So I’ve started looking at the new data, first by looking at the correlations between the features and the targets for the training set. There’s some interesting patterns showing up.
By way of process, what I did was take each era, Spearman correlate it with all the available targets. A small percentage of the targets, ~0.25%, had to be cooked (replaced with 0.5) as they were showing up as NaNs. There’s better ways, but that’ll do for now.
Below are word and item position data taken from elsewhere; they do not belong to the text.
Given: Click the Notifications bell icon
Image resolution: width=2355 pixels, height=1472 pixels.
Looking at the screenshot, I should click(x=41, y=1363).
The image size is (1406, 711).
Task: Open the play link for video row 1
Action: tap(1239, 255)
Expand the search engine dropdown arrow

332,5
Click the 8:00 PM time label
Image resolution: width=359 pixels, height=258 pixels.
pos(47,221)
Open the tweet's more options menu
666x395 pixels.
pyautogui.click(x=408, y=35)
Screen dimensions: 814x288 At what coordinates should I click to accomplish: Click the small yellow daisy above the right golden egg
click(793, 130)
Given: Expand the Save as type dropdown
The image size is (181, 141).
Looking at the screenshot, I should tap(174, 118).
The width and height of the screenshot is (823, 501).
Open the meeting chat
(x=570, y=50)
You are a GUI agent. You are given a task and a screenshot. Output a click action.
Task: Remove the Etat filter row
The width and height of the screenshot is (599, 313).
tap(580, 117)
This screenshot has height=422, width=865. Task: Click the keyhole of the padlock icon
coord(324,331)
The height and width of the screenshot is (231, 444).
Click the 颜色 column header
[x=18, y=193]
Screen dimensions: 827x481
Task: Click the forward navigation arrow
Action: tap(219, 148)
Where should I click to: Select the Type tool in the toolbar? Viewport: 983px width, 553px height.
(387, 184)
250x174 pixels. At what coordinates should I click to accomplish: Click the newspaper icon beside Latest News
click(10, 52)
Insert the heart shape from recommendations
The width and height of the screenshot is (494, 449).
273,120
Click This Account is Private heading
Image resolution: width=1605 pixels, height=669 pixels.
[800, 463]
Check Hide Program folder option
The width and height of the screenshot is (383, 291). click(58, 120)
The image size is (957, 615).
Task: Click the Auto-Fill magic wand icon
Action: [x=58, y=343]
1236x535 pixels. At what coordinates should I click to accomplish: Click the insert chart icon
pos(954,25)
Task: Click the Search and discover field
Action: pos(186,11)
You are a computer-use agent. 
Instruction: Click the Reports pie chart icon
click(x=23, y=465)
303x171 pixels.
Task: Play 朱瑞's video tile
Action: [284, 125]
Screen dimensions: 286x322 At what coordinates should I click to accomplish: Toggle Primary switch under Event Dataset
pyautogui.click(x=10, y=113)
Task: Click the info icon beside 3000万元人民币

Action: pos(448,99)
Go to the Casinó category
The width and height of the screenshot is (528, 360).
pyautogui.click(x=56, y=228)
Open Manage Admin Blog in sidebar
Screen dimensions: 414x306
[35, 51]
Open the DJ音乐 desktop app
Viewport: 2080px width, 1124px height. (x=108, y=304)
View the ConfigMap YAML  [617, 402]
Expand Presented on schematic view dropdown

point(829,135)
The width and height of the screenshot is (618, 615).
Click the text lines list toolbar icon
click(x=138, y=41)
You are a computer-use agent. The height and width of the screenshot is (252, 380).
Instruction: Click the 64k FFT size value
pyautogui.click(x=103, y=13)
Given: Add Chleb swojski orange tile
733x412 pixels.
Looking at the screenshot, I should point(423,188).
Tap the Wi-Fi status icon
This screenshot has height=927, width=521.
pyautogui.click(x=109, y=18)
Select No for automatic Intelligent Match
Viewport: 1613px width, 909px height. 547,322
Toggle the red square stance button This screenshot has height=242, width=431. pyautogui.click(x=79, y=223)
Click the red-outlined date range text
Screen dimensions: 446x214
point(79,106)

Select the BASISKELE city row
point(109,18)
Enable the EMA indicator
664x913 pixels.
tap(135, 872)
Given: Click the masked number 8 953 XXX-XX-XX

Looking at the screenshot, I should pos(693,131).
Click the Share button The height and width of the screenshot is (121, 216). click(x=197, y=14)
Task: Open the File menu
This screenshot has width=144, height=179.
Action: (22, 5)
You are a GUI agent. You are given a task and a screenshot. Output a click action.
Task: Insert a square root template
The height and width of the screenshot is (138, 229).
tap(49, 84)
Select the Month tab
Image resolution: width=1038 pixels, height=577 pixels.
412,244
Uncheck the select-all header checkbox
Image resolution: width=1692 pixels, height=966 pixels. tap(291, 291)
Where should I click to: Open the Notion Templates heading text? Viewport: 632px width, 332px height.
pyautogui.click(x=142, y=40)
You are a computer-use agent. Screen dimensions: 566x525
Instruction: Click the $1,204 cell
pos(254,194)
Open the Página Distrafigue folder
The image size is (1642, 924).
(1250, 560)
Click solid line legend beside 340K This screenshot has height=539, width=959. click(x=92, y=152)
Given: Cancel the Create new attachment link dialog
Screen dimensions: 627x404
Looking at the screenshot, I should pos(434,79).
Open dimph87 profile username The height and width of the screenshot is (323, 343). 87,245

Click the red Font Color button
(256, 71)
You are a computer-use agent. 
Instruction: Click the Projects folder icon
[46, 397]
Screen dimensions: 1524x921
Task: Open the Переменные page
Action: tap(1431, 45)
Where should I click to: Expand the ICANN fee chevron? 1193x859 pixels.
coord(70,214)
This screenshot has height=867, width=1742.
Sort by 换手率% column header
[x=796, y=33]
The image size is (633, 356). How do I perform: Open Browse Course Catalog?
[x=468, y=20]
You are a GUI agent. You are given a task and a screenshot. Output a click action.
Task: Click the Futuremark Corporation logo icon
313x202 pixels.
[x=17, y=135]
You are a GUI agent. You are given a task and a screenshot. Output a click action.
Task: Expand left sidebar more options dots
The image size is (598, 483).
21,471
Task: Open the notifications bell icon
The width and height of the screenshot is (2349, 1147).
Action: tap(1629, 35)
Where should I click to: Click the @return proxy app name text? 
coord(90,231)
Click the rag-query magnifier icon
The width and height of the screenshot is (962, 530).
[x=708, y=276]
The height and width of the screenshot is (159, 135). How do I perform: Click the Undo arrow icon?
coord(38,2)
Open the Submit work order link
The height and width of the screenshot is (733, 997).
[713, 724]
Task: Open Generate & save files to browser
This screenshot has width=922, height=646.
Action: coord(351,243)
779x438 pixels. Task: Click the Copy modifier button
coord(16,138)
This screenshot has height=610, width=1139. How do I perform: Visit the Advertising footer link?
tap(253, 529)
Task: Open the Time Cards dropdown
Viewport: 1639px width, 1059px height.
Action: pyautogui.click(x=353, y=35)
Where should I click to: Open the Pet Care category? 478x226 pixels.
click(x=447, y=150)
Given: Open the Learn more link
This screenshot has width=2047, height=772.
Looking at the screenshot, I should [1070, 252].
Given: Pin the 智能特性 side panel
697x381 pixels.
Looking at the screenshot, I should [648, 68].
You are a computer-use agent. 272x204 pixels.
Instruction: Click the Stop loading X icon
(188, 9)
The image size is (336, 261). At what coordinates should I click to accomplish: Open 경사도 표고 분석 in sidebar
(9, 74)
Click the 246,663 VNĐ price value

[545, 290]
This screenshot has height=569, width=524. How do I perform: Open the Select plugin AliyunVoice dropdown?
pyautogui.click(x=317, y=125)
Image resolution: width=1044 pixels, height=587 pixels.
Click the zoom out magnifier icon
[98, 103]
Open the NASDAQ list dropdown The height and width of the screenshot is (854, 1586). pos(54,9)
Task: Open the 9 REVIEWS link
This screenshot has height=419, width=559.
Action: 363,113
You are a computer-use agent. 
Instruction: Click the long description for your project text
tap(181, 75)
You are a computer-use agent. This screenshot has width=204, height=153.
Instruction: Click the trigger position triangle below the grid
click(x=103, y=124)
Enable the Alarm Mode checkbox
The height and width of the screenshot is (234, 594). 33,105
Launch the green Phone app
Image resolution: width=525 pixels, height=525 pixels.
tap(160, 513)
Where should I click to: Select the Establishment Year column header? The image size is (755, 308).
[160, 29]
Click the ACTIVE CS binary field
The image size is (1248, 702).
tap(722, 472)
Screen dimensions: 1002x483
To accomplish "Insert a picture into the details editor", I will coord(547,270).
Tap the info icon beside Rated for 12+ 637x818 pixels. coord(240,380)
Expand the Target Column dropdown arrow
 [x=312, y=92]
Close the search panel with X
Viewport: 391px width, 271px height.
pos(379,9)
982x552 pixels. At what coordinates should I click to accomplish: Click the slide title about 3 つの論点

There’s 21 targets for each era, two of which (“target” and “target_nomi_20”)) are the same, so that gets double counted. Then, for each era, along each variable, the RMS value of the correlations is taken, and normalized to its median value across the 1050 variables, with values <1 set to one. It’s a bit of a hack, but quite useful for detecting patterns in data. The results are plotted on a log10 scale, from 0 to about 0.7.
The vertical coordinates are era (from top to bottom) and variable (left to right).
So here’s a jpeg of that:
Now I don’t know how clearly that plot will show up for the reader, but there’s some interesting artifacts. First off is the repeated patterns separated by about 210 bins horizontally. Those are clearest, at least for me, in the 5 thin vertical lines pretty much running continuously from top to bottom.
Here’s a blown up view:
which brings into focus more the way the peak correlation moves a bit from bin to bin – particularly in the area slightly to the right of centre, and the way it spreads, forming blocks or pulses. Maybe it’s time to resurrect my trackers
What’s it mean?
Tomorrow maybe I’ll try the same for the Validation data.